Getting Out Of Our Own Way

The other day in my kitchen while making sugar water for hummingbirds, I suddenly heard a loud, strange noise come from the bay window area off my living room. I stepped around the island bar that separates my kitchen and living room, and noticed a screen flapping in the breeze. Two minutes before this happened, two of my cats where sitting on the card table watching a squirrel raiding a bird feeder.


I immediately ran to the window and closed it so my other cat wouldn’t jump out. Then I did a pet check to make sure none of my other cats, or ferrets, had gotten out. With a quick head count, the only missing cat was Silent Bob. I ran outside to coax him back in, but he bolted for the woods. Frustrated and upset that he shot for the woods, I had no choice but to let him go, because now I was running late for my Tai Chi class.


Not wanting to make the class wait for me, I asked the owner of the property, and my friend, if he would take some time and try to coax Bob back in the house with treats. As I drove down the drive, I saw in the rearview mirror, my friend shaking the treat container and calling for Bob.


While driving to class, I asked my spiritual family to wrap Bob in their loving, healing, protective white light, and to please do the same for me. Arriving at the park for class, I tried to put my concern aside and focus on what I needed to do. Easier said than done. That’s why I asked for help to get out of my own way.

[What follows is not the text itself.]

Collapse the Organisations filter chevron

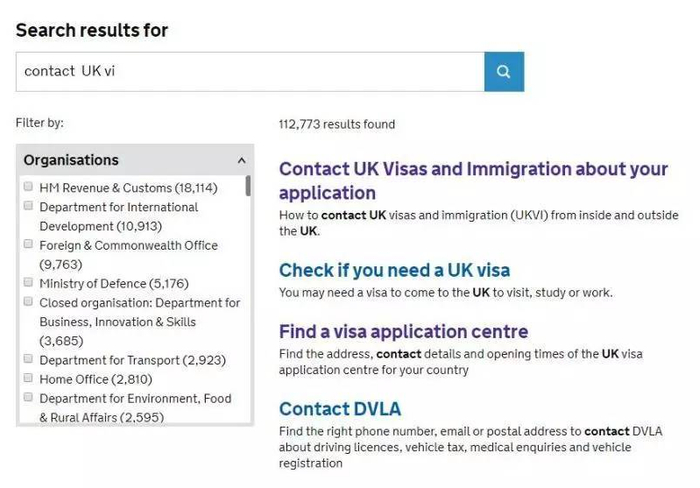241,160
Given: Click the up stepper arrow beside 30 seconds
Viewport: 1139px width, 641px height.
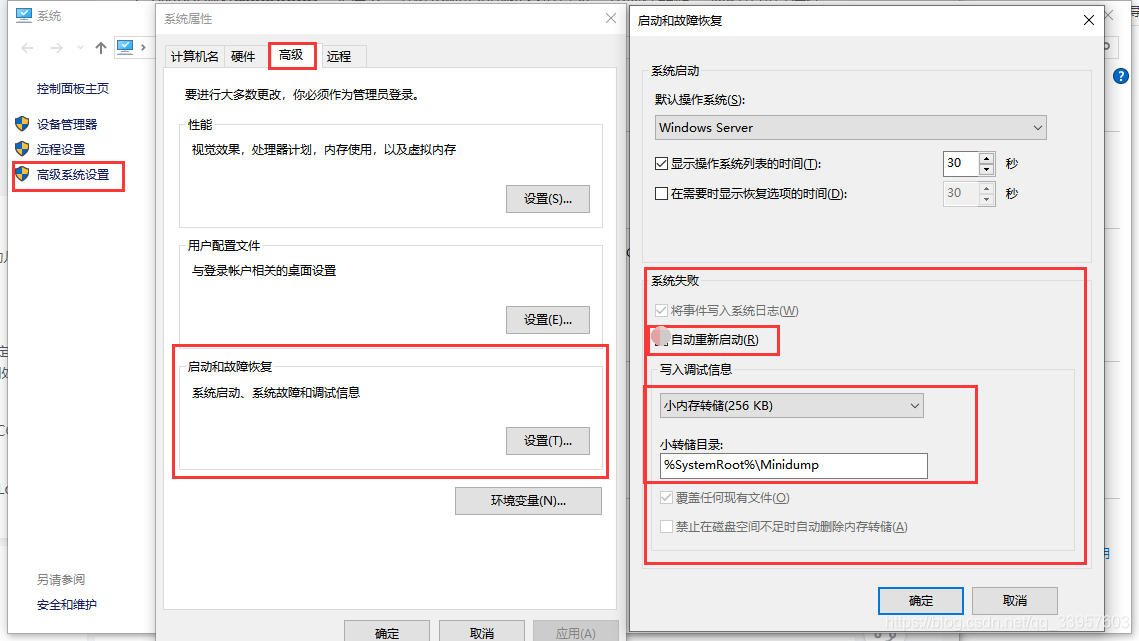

Returning home an hour and a half later, there were no signs of Bob outside, so I called my friend to see if he had any luck with the treats. He did not. I came in the house, turned on the TV, grabbed a puzzle and plopped down at the card table in the bay window. I thought, by keeping the sounds he’s familiar with, and me watching out for him, I would have a better chance of coaxing him in. I also thought the puzzle might help to keep my mind preoccupied.


Too distracted to really work the puzzle, I watched the birds at the feeders and called for Bob. I reflected on a time a couple of years ago when Bob had bolted out the kitchen door when I was going out. At that time I hadn’t had Bob long. I had adopted him from a local shelter, and nursed him back to health from a severe case of parasite infestation.


When animal control brought him into the shelter, the ladies at the shelter named him Mayo. After bringing him home, I noticed he didn’t say much. He’s the strong silent type. His meow is quiet for a big cat, more like a warble than a true roar. I decided to name him Silent Bob after the character in the movie Dogma.



Silent Bob (Mayo) at the shelter


The first time Silent Bob got out, he came back after two days. While he was out, he seemed to hang around the property, not wandering very far, as I would often see glimpses of him along the edge of the woods. With a large property consisting of partial woods, partial meadow, and partial overgrown, I was very concerned for his welfare. Knowing he had returned a couple of years ago though, gave me no peace of mind on this particular day. I had no guarantee he would do a repeat. Trying to stay focused on the positive, I asked Father Universe and Mother Earth, and my guides and angels for help. I turned my angst over to them.


Not long after asking for help, my friend called to let me know a roofer was coming to give an estimate for a new roof. This made my heart sing!! This leaky roof has been quite challenging over the past year, and now there is light at the end of the tunnel. My mind instantly went to life’s flip side of the coin. The worry for Silent Bob/Happiness for a potential new roof.


After class, I had parked my car in front of the bay windows in case it rained, so Bob could remain close and have protection. I covered the car with a tarp (because it also leaks), and as dusk was approaching, I thought I’d take the tarp off and see if he was there. And there he was. He came right up to me, let me pick him up (he doesn’t like to be held), and the two of us walked through the door together. Now I have to put hardware cloth over my screens, but that is better than having the cats get out and possibly hurt, or kill, birds and squirrels, or be hurt themselves.


By asking my spiritual family for help and support, it opened the door for them to help me manage my worry and angst. Knowing they are always there, is a constant comfort, because face it, we all get wrapped up in our lives, and ourselves, and don’t always see other people, or the bigger picture.


By following their guidance, and remaining calm, I didn’t turn his escape into big drama, like I would have done in the past. Maybe I’m growing up a little, maybe it’s my belief and faith in my spiritual family, or maybe it’s both. Either way, Silent Bob is home, and seems to have found his voice. Now he doesn’t stop meowing for attention.